Menteri Pekerjaan Umum dan Perumahan Rakyat (PUPR) Basuki Hadimuljono mengatakan Bendungan Rukoh merupakan salah satu dari 13 bendungan yang harus selesai pada tahun depan. Dia berharap proyek ini dapat rampung pada Agustus 2023.
"Lebih cepat dari target kontrak yakni Desember 2023. Saat ini progresnya sekitar 45%," ujar Basuki dalam keterangan tertulis, pada Rabu (19/10).
Bendungan Rukoh berada di aliran Sungai/Krueng Rukoh yang juga dihubungkan dengan Krueng Tiro dengan bendung pengarah sehingga menjadi satu sistem yang saling mendukung. "Ini merupakan inovasi sistem yang unik dan bagus. Jadi air dari Tiro kita bawa ke Rukoh," ujar Basuki.
Basuki juga mengatakan, bahwa Rukoh memiliki kapasitas bendungan yang besar tetapi debit sungainya kecil, sedangkan Tiro kapasitas bendungnya kecil tetapi debit sungainya besar. Sehingga potensi banjir di Tiro dapat dikurangi dan dimanfaatkan untuk irigasi di Rukoh.
Nantinya, Bendungan Rukoh akan mengairi lahan persawahan Daerah Irigasi Baro Raya seluas 11.950 hektare (ha) khususnya di Kecamatan Kembang Tanjong yang berada di paling hilir Daerah Irigasi Baro Raya.
"Dengan hadirnya bendungan ini diharapkan dapat meningkatkan intensitas tanam dari satu kali setahun menjadi tiga kali setahun, karena ketersediaan air lebih terjamin," ujar Menteri Basuki.
Selain itu, pada tinjauan tersebut Menteri Basuki juga kembali mengingatkan kontraktor pelaksana maupun konsultan supervisi untuk mengutamakan aspek kualitas, estetika, dan lingkungan dalam pekerjaan pembangunan bendungan.
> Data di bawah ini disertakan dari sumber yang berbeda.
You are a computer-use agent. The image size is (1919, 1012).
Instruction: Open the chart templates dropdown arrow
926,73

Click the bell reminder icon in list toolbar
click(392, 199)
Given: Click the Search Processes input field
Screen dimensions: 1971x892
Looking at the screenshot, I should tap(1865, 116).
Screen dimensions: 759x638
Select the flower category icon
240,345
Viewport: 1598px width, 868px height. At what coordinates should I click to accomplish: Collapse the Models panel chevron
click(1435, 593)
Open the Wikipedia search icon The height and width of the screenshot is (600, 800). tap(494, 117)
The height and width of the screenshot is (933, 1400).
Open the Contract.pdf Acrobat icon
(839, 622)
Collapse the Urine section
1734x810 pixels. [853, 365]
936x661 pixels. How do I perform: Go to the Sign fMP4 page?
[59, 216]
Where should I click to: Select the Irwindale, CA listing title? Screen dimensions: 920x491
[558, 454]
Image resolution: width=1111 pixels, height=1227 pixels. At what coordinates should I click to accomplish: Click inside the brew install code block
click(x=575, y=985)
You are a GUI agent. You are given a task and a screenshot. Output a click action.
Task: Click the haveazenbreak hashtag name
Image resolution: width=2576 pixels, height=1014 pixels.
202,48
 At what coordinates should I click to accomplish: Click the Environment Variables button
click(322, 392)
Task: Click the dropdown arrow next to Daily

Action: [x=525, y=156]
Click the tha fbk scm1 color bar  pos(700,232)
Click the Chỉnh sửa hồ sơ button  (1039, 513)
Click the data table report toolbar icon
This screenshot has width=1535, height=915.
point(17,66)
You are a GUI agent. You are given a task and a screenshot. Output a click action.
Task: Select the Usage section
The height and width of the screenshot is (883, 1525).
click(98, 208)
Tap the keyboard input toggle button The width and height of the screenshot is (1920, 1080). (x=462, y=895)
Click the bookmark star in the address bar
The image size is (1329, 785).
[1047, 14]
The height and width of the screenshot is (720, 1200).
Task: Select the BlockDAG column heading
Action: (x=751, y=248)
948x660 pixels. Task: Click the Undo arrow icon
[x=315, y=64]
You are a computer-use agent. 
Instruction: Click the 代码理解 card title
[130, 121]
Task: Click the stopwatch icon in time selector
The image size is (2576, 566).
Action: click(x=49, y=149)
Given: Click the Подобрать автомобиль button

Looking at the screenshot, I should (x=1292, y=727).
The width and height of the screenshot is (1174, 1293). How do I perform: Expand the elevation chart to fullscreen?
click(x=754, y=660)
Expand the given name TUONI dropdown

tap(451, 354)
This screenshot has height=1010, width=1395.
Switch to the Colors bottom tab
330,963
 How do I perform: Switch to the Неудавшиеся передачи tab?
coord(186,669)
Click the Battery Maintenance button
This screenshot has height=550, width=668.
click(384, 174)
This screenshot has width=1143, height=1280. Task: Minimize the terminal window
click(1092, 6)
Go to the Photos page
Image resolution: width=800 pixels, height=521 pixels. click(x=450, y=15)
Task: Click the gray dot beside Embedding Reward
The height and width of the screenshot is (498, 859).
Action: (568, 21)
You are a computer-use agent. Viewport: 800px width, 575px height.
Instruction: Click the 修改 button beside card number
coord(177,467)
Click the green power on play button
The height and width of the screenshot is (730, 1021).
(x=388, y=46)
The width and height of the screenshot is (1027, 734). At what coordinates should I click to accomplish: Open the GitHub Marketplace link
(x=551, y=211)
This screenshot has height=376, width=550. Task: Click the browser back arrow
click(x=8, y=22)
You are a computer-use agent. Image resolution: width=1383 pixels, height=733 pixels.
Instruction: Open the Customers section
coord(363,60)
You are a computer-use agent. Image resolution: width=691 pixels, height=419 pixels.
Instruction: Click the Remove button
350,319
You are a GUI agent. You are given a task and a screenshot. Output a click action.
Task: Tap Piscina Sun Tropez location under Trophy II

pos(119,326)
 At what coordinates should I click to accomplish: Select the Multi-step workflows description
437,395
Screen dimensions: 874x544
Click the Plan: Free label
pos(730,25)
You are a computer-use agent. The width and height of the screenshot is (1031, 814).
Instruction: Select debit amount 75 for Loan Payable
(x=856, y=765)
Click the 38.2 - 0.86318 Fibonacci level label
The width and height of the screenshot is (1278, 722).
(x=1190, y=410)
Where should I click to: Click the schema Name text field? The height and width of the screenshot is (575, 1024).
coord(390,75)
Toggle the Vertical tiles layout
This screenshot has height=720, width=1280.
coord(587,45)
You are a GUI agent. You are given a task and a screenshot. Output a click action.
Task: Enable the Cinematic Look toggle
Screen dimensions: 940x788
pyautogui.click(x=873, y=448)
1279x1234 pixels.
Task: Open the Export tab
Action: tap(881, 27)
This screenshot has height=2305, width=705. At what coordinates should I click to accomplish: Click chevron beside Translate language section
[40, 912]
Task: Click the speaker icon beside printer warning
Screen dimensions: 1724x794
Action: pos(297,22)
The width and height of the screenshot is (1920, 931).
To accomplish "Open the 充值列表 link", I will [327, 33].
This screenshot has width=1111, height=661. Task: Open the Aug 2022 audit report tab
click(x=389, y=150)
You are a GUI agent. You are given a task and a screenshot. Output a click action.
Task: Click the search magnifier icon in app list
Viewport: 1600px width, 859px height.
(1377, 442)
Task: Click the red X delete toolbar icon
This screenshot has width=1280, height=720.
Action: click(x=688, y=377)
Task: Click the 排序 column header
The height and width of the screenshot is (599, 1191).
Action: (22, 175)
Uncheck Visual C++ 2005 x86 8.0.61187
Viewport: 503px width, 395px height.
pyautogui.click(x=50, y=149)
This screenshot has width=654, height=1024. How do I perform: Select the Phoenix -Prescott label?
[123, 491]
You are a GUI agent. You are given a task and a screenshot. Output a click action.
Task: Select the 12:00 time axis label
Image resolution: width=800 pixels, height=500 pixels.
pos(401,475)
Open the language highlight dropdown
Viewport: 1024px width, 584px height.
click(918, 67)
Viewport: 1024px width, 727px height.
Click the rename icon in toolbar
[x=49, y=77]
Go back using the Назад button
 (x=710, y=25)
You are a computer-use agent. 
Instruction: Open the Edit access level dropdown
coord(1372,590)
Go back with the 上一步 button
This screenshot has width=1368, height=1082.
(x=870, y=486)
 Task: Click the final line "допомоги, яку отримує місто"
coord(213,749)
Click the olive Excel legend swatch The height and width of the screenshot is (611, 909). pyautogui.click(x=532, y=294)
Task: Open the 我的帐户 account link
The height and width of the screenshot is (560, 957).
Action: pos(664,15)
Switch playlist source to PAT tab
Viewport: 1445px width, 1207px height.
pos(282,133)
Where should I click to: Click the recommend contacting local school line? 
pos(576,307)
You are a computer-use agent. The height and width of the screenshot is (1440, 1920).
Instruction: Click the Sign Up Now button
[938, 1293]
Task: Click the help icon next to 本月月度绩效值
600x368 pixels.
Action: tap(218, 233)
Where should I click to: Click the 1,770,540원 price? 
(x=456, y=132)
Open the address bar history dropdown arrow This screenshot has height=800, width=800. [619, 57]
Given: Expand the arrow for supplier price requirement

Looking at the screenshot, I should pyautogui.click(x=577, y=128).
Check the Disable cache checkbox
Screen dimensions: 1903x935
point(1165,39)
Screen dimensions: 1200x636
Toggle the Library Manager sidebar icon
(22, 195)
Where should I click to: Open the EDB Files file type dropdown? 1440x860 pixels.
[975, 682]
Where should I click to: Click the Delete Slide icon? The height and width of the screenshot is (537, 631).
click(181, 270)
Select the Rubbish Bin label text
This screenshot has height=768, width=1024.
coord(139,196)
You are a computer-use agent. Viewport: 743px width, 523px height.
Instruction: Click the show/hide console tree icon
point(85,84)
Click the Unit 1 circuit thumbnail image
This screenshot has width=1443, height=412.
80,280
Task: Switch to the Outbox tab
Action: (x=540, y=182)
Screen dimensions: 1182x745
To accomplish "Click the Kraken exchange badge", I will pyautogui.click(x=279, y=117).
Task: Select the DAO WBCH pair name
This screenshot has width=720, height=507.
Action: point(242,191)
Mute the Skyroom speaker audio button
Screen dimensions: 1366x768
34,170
"Jangan sampai merusak hutan dalam proses pembangunan, kalau memang tidak dibutuhkan jangan menebang pohon.Hal ini semua menjadi perhatian Presiden Joko Widodo, Presiden sering menyampaikan kalau PUPR ini identik dengan beton dan Presiden mengarahkan untuk kembali memperhatikan alam dan lingkungan," jelas Basuki.
Sebagai Informasi, Bendungan Rukoh merupakan salah satu Program Strategis Nasional (PSN) yang dibangun Kementerian PUPR melalui Balai Wilayah Sungai (BWS) Sumatera I Direktorat Jenderal Sumber Daya Air.
Pelaksanaan pembangunan dilakukan secara bertahap melalui dua paket dengan masing-masing kontraktor, PT Nindya Karya (Persero) untuk paket 1 dengan nilai kontrak Rp 377 miliar. Sedangkan paket 2 oleh PT Waskita Karya (Persero) Tbk-PT Adhi Karya (Persero) dan PT Andesmont Sakti, KSO dengan nilai kontrak Rp 1,12 triliun.
Selain sebagai sumber irigasi, Bendungan Rukoh juga diharapkan dapat memiliki manfaat untuk pemenuhan kebutuhan air bersih dan penyediaan air baku sebesar 0,90 m3/detik bagi 22.848 jiwa di wilayah Kecamatan Titue dan kecamatan lannya di Kabupaten Pidie.
Kehadiran bendungan juga berpotensi menjadi sumber pembangkit listrik sebesar (PLTA) sebesar 1,22 MW, serta mengatasi permasalahan banjir di Kabupaten Pidie untuk periode ulang 50 tahunan, dan sebagai destinasi wisata.